Forget the French guillotine – the inhabitants of Halifax got there way before. The Northerners created an automated beheading machine that was designed to relieve robbers of their heads after they’d been found guilty in a court of law.
Ahead of its time
Dating back to Norman times, the Halifax gibbet was a mechanised axe – a forerunner for the guillotine, it was primarily created to prevent any one person from having to shoulder the burden of executing people.
And execute they did – anyone who had taken as little as 13 pence earned the penalty. One such criminal was Abraham Clegg.

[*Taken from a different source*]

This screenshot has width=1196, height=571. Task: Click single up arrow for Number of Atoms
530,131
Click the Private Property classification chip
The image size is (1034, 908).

He was placed under the gibbet and parted company with his grey matter on this day in 1636. And in doing so, Clegg joined the ranks of 52 others, at least that’s the official number of beheadings since the gibbet’s execution records began.
Deterrent
As it was lead weighted, the Halifax gibbet was 100% fail safe – and being such a gruesome deterrent, it seemed successful in putting would-be criminals off from committing petty thefts.
Testimony to this is that, a few years before Clegg’s death, the infamous gibbet was immortalised in John Taylor’s 1622 poem, ‘From Hell, Hull and Halifax, Good Lord deliver us’:
“That whoso more than thirteen pence doth steale,
They have a jyn [engine] that wondrous quicke and well
Sends Thieves all headless unto Heav’n or Hell”.